Le succès de la taqiya antikémaliste en Turquie a été facilité par divers facteurs. D’une part, ce pays a derrière lui une longue tradition de taqiya religieuse ou ethnoreligieuse. L’Empire ottoman professait l’islam sunnite, mais nombre de ses sujets se réclamaient en fait du chiisme, ou appartenaient à des sectes pratiquant secrètement, sous un vernis musulman sunnite, diverses religions non-islamiques ou diverses formes de syncrétisme : notamment les alévis (chiites cryptognostiques), les bektashis (chiites cryptognostiques ou cryprochrétiens) et les dönmehs (cryptojuifs). Au sein même de l’islam sunnite, certaines confréries, qui avaient été dissoutes et interdites pour des raisons politiques, s’étaient reconstituées sous d’autres noms.

 

D’autre part, la République kémaliste a pratiqué elle aussi la dissimulation et le double langage. Atatürk croyait sans doute à l’établissement progressif d’une démocratie de type européen. Mais en pratique, il a gouverné en dictateur, à l’aide d’une armée et d’un parti unique dévoués à sa personne. Sous son successur Ismet Inönü, de 1938 à 1950, le régime a pris un tour ouvertement fascisant, en s’alliant avec une partie des conservateurs sunnites. Après l’introduction du pluripartisme, en 1950, un compromis instable a été mis en place : régime formellement laïque et démocratique, idéologie d’Etat ultra-nationaliste, poids grandissant du « pays réel » musulman, interventions périodiques de l’armée – bastion du kémalisme - dans le processus politique. Ces évolutions impliquaient des distortions de plus en plus fortes entre le discours public officiel et les réalités sociétales. Mais aussi, la Turquie étant stratégiquement ou économiquement dépendante des Etats-Unis et de l’Europe, une taqiya permanente tendant à la présenter comme un pays plus « occidental » qu’elle ne l’était vraiment.

 

En arrivant au pouvoir, l’AKP a en quelque sorte amalgamé à son profit ces formes diverses de taqiya : le marranisme des nouvelles confréries, le brouillage des valeurs du régime kémaliste, le mensonge patriotique destiné aux Occidentaux. Cela lui a permis de gagner les élections de 2007 avec une marge plus large encore, puis un référendum, le 12 septembre dernier, qui renforce apparemment les institutions démocratiques, notamment en subordonnant l’armée au pouvoir civil, mais supprime en fait tout contre-pouvoir face à l’islamisme.

 

Il y a quelque chose d’orwellien, sinon même de stalinien, dans la Turquie des années 2000 et 2010. L’article 10 du nouveau texte constitutionnel garantit l’égalité des sexes. Mais la part des femmes dans la population active est tombée à 21,6 % en 2009, contre 34,1 % dans les années 1990.

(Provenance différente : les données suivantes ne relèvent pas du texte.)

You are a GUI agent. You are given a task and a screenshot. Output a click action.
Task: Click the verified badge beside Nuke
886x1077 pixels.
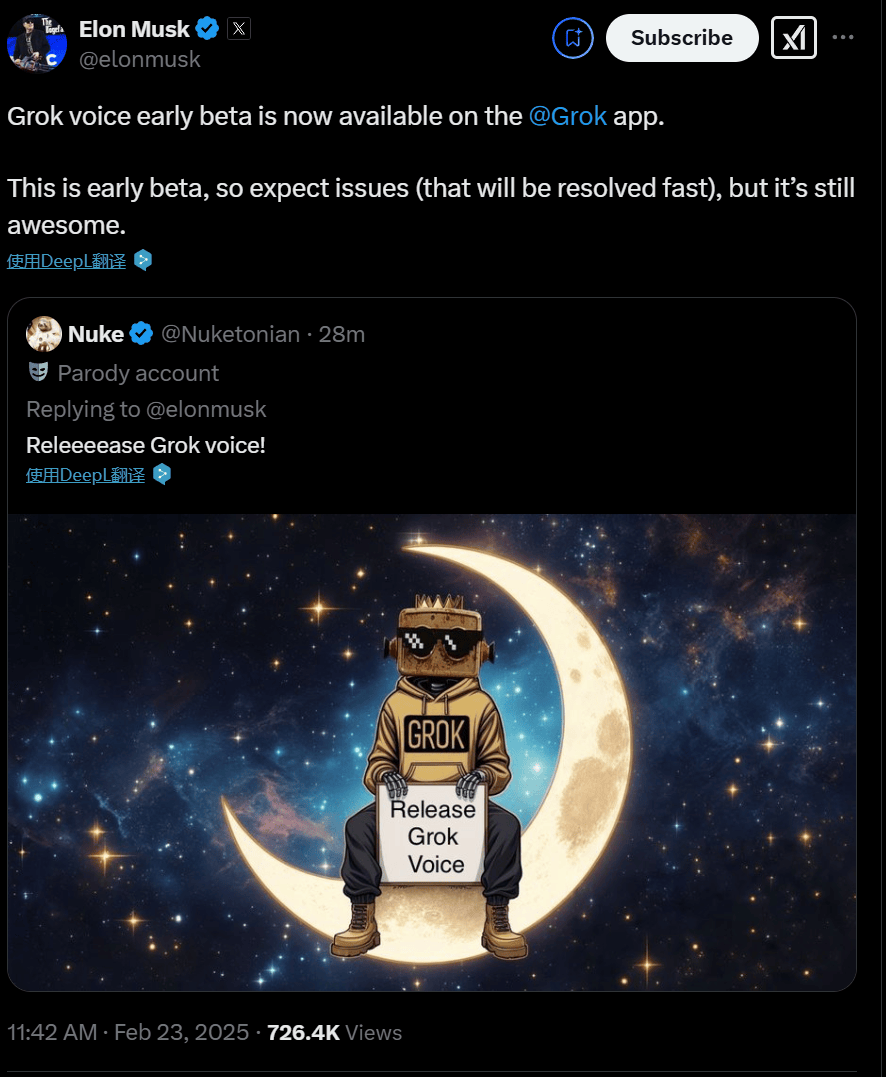pos(141,334)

L’article 20 garantit les libertés individuelles, à commencer par la liberté de penser et d’exprimer ses opinions. Mais en pratique, le régime AKP a entrepris de mettre les médias au pas depuis 2007, soit en engageant des poursuites contre des journalistes sous divers prétextes, soit en frappant les journaux d’opposition d’amendes démesurées. Voici trois ans, l’ONG Reporters Sans Frontières classait la Turquie au 102e rang mondial, sur 175, en matière de liberté de la presse. En 2009, ce pays était tombé au 122e rang.

Selon Iris, une ONG turque spécialisée dans la défense des droits de l’homme, les écoutes téléphoniques, principalement dirigées contre les opposants, ont cru de 50 % par an en trois ans. Quelque 150 000 écoutes auraient été mises en place en 2009. En 2010, le seuil des 200 000 écoutes pourrait être dépassé.

 

La taqiya est une réalité, en Turquie et ailleurs. Savoir la déjouer constitue aujourd’hui une priorité absolue pour les pays fidèles à la tradition démocratique occidentale.